Но их завода надолго не хватит. Они немного посопротивляются, поскребут ногтями по полу, как игрушка с невечной пружинкой, захватят ртом затхлого воздуха, забьются в бессильной истерике и неизбежно, неотвратимо умрут.
Что бы мы не предприняли — их когда-то не станет.
Они умрут все равно — не сейчас, так потом. Хотя, вероятно, не в этом квартале, не в этом холодном сезоне, не на этой запущенной улице, а в гастрономе, госпитале, гараже, через энное количество лет.

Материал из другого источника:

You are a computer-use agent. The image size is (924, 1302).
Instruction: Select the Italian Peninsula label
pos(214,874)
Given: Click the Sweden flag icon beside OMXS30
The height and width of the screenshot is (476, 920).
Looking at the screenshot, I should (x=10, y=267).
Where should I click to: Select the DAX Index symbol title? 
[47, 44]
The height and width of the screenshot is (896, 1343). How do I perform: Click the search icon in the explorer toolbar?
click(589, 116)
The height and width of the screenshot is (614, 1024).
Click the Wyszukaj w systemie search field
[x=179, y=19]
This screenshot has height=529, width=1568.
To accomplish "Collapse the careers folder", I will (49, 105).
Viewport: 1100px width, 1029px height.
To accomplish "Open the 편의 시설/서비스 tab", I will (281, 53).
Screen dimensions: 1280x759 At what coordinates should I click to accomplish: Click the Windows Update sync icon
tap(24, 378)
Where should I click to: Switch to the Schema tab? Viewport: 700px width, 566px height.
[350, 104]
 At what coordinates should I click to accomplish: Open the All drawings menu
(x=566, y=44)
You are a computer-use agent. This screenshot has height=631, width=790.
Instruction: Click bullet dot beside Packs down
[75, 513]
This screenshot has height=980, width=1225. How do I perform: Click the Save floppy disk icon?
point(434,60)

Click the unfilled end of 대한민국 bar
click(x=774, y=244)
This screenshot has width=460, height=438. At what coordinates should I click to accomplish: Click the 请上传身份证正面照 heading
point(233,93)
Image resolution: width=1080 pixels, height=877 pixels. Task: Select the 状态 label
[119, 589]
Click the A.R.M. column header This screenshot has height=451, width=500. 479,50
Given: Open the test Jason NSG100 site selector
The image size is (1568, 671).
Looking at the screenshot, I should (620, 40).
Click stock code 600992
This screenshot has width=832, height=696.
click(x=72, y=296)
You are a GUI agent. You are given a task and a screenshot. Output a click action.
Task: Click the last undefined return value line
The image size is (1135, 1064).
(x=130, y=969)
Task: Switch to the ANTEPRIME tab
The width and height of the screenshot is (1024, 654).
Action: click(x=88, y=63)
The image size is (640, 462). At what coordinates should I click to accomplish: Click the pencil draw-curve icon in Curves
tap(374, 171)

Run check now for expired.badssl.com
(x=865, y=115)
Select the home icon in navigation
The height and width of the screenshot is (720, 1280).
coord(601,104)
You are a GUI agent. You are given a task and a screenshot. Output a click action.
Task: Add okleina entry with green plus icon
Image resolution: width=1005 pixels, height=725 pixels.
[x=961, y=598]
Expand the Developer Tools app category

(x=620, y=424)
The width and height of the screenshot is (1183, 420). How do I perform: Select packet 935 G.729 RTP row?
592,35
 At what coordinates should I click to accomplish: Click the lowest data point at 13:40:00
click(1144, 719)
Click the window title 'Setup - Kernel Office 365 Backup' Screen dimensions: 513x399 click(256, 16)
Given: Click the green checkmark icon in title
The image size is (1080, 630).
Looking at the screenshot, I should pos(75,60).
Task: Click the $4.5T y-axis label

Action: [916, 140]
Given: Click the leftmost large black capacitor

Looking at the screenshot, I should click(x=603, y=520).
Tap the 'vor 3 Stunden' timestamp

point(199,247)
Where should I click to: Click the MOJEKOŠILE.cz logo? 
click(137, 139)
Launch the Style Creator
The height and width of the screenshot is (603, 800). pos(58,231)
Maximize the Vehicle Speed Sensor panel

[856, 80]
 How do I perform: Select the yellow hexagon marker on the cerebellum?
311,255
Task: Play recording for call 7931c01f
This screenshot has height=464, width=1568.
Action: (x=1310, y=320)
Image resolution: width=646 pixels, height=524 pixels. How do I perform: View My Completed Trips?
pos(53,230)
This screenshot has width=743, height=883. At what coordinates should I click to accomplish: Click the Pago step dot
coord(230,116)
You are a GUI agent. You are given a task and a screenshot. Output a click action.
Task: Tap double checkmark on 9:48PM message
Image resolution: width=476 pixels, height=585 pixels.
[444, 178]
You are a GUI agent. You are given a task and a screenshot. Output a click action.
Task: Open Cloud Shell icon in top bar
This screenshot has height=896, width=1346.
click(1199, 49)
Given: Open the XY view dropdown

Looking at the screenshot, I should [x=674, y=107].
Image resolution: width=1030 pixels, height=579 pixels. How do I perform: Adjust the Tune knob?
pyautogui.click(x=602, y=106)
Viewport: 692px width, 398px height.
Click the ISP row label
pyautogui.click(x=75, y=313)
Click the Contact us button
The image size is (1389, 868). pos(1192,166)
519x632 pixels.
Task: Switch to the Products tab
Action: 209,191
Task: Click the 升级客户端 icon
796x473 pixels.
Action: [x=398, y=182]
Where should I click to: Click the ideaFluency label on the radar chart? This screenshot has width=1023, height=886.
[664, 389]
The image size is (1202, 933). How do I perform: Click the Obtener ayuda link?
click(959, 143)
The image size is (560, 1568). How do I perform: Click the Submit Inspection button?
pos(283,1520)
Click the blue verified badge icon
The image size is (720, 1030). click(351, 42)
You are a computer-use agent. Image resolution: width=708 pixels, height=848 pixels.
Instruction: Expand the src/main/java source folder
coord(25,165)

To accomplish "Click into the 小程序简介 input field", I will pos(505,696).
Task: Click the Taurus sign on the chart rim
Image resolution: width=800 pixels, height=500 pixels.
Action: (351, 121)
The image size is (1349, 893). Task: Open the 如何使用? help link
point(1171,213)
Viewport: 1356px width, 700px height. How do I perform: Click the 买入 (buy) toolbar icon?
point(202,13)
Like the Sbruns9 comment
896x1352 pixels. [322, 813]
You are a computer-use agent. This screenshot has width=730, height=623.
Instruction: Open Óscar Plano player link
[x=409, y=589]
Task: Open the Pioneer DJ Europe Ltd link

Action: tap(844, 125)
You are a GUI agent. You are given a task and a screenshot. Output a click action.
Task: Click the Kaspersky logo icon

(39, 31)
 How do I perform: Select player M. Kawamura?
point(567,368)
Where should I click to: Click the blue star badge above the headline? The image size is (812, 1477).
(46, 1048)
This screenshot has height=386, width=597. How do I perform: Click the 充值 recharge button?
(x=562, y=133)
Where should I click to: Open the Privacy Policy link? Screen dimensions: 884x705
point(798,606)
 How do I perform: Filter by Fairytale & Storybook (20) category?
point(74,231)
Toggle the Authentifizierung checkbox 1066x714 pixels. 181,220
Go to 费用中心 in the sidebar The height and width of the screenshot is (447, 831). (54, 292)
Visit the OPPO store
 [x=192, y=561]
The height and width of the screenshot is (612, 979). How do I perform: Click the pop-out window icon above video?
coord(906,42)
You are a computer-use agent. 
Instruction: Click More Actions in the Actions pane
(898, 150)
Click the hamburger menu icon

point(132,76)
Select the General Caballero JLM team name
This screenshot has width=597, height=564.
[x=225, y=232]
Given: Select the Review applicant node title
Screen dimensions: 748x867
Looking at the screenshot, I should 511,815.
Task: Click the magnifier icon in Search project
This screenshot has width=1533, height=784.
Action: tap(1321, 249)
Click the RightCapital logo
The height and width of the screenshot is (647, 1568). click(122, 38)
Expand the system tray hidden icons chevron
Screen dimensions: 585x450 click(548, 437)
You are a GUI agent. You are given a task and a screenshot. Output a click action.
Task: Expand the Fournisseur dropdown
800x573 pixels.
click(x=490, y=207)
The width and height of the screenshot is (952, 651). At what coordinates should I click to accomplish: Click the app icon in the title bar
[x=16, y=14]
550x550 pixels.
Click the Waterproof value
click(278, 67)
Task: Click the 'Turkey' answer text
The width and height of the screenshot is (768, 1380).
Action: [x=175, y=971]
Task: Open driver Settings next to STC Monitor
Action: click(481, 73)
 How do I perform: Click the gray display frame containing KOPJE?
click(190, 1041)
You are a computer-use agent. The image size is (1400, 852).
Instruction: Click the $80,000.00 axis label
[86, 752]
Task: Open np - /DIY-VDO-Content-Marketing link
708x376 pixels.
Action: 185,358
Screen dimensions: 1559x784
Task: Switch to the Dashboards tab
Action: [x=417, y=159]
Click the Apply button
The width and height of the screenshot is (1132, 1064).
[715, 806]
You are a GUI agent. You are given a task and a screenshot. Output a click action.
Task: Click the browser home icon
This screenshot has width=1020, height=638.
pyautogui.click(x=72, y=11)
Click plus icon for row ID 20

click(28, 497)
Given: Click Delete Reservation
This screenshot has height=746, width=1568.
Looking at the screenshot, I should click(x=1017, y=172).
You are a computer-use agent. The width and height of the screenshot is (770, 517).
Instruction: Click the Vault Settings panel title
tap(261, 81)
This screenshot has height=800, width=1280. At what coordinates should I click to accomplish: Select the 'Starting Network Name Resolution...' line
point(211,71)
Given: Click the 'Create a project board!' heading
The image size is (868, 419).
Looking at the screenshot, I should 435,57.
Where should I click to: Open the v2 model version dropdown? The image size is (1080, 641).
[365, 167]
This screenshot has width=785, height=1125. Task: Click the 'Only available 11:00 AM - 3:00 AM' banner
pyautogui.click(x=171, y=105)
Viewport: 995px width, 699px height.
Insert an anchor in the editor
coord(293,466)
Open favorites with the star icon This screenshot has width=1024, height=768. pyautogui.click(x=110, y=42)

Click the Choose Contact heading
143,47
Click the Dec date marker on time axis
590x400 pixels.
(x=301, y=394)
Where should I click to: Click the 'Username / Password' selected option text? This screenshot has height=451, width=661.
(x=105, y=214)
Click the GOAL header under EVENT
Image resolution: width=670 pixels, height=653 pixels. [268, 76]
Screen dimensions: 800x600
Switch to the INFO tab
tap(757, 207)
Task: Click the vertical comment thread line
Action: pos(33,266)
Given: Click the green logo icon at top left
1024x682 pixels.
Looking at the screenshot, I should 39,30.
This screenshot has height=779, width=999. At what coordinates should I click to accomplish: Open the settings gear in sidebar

Ведь люди часто умирают для нас до того, как на самом деле умрут.
Европейский роман
Эльдару М.
Нам пришлось попотеть, прежде чем мы слепили Бернарда. Теперь-то понятно, что и заставляющий прислушиваться к себе ниточный пульс, и повисший, опять же на ниточке, потолок, которому никак не удавалось попасть в ритм с распростершимся, кружащимся телом, и стоячие воды души, в которые, казалось, уже не заглядывал сквознячок — все это было связано с ним. Вероятно, в то время как нас крутило-ломало, Бернард проходил через какую-то свою мясорубку — он то ступал одной ногой на поверхность листа, то проваливался в чернеющие противоположные бездны; то истончался, превращаясь в бумажную манную кашу, то затвердевал, разживался костюмом, костями и кожей, начинал говорить.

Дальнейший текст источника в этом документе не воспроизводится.